Over eight million people require humanitarian assistance in Borno, Adamawa and Yobe (BAY) states that have faced the 12-year-old Boko Haram insurgency, according to the Nigeria Humanitarian Response Plan 2022.
Schmale said the UN aimed to support at least 5.5 million out of the 8.4 million in need.
“The conflict has left 2.2 million people presently displaced… In addition, we’ve just entered the lean season that normally lasts until Sept.; last year, it lasted until Nov., so we’re also seeing the impact of climate change.”
He said in a video message that conditions were likely to worsen as an estimated 600,000 face emergency levels of food insecurity because of the extremist violence centred around the Lake Chad region.
According to him, more than 80 per cent of those in need are women and children, who also face “abductions, rape and abuse”.
He added that indiscriminate attacks in Borno State make it the most “unstable place to be.
The UN official noted that although Nigeria is a significant oil producer, it lacks refineries which means that it has not benefited from the global surge in energy prices linked to the war in Ukraine.
“It’s early days yet in terms of understanding the full impact. But, as you may know, in Nigeria from the beginning, there was speculation as to whether Nigeria would benefit as an oil-producing country,” he explained.
“We’re not seeing that at all because Nigeria, as contradictory as this may sound, depends very largely on imports of refined oil, so the price rises we’ve seen are not benefiting Nigeria; that’s one concern.”
The country is facing fuel shortages which have impacted the surge in food prices.
While Nigeria could feed itself and avoid ever costlier food imports, it lacks the infrastructure and agricultural investment required to compete globally, according to the UN official.
Of particular concern are the 1.74 million children under five who would suffer from acute malnutrition in the Northeast in the coming months.
Only 20 per cent of the country’s $1.1 billion required for funding humanitarian response has been covered.

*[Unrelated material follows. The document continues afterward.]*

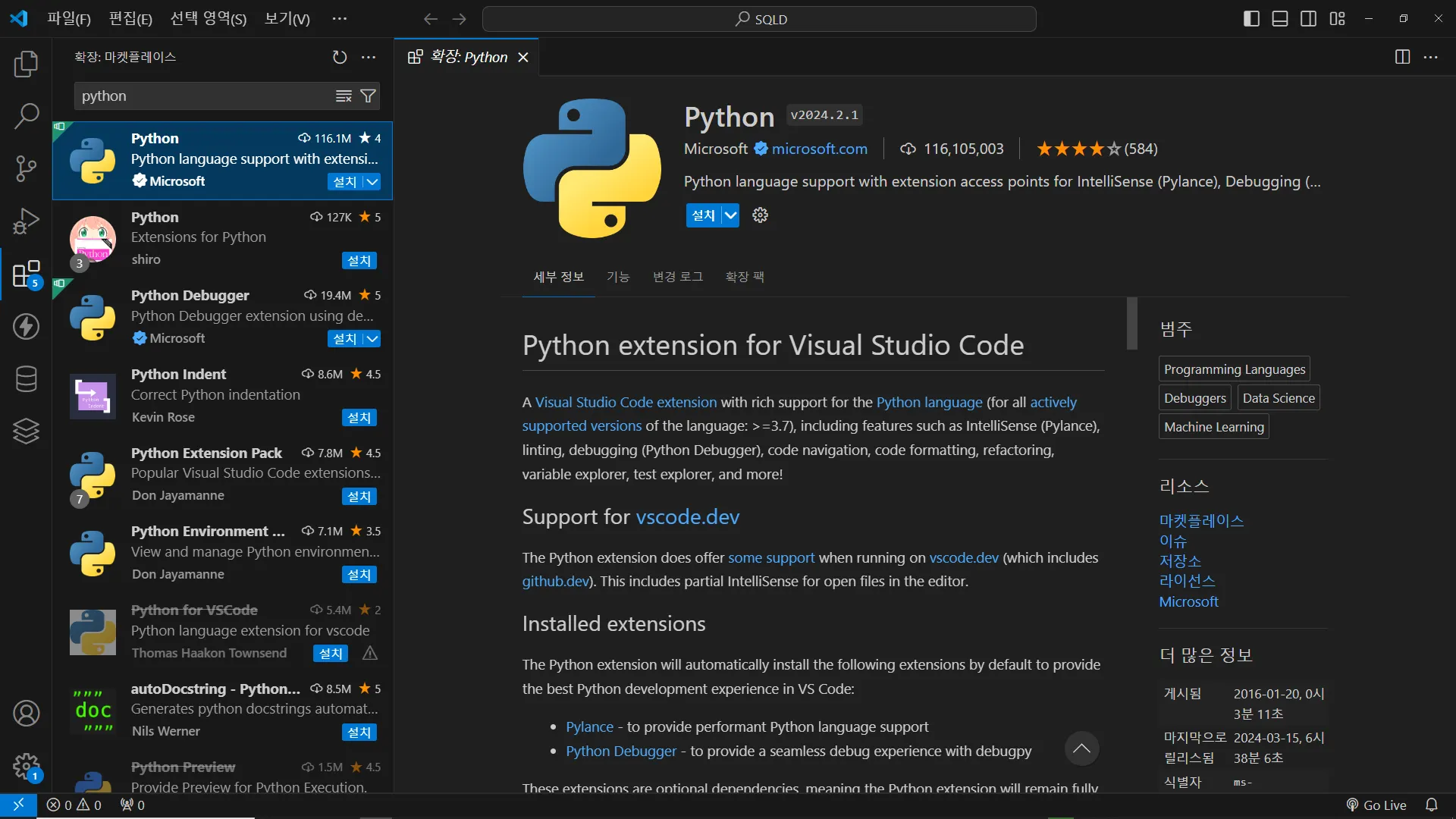Open the customize layout menu icon
Viewport: 1456px width, 819px height.
coord(1337,19)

“A key message is ringing the alarm bell,” Schmale said. “If we don’t get immediate funding soon for an initial multisector response plan worth $350 million, we will have a crisis that will be much worse in a couple of months.”
“We hope that the international community realises that you ignore a situation like in the northeast of Nigeria at your peril; it could have far-reaching consequences beyond the borders of Nigeria if we’re unable to keep it stable.”

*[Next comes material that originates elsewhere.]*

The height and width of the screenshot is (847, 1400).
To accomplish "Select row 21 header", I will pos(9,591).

Boko Haram, a constant threat
He said Boko Haram attacks offset the gains in improving the region’s humanitarian response.
Although previously dominant Boko Haram with its offshoot, ISWAP, has been significantly weakened since the group’s leader was killed over a year ago, he said that it continues to carry out indiscriminate attacks.
As in previous years, a staggering one million people remain out of reach for regional international aid teams.
The terrorists resorted to attacking soft targets and using increased IED and illegal vehicle checkpoints on main supply routes in Borno and Yobe States, following sustained military actions in the region.
In May, Antonio Guterres, the UN Secretary-General, during his first visit to Borno State, assessed the displacement situation and urged donors not to forget the country’s displaced populations whose livelihoods had been upended by years of conflict.
In 2021, Nigeria ranked eighth in the countries with the most neglected displacement crisis.